A far greater number of people around the world support women’s rights than many believe, reveals new research from NHH Norwegian School of Economics.
According to Professor Alexander W. Cappelen, Deputy Director of The Centre of Excellence FAIR at NHH, and Professor Bertil Tungodden, Scientific Director of FAIR, a large global majority agrees that women should have the basic right to work outside the home.
Alongside colleagues from the University of Chicago, Stanford University, and the University of Zurich, they analysed 66,214 survey responses from 60 countries representing 85% of the world’s population.
In 41 countries, they find more than 90% of the population supports basic rights for women, and in 37 countries, the majority of men and women support affirmative action policies for hiring females in leadership positions.
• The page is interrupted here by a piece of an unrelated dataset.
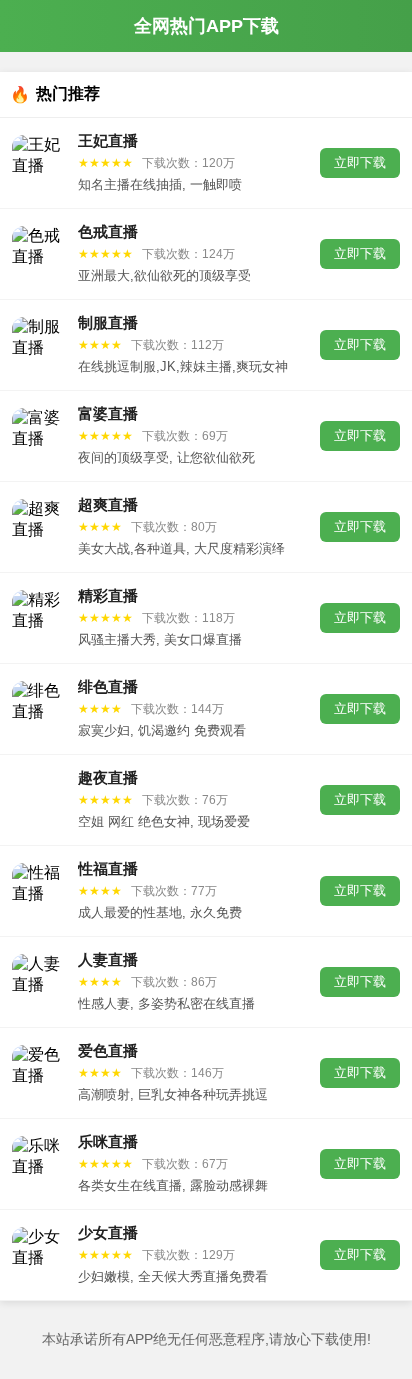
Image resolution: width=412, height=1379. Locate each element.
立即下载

“There is a universal underestimation of the support for basic rights for women, particularly regarding men’s support. To illustrate, more than 80% of males support women’s basic right to work outside the home in Tanzania and Turkey, but it’s still believed to be a minority view among men,” says Professor Cappelen.
The researchers also find that people tend to underestimate support for affirmative action in less gender-equal countries, and overestimate it in more gender-equal countries.
“This misunderstanding is partly driven by people underestimating men’s support for such policies in less equal countries, and overestimating women’s support in countries that are more equal,” says Professor Tungodden.
For example, in Zimbabwe, 72% of men support affirmative action, but this number is believed to be closer to 37%. And in the Netherlands, only 35% of women actually support these policies, while the number is misperceived to be around 62%.
The researchers say these findings could be used to correct miscalibrated perceptions of gender norms through information campaigns.
This could lead to relatively quick progress towards gender equality in many societies, while changing actual norms is a much slower process that requires deeper interventions, they suggest.
This research is available as a working paper from the NHH Department of Economics.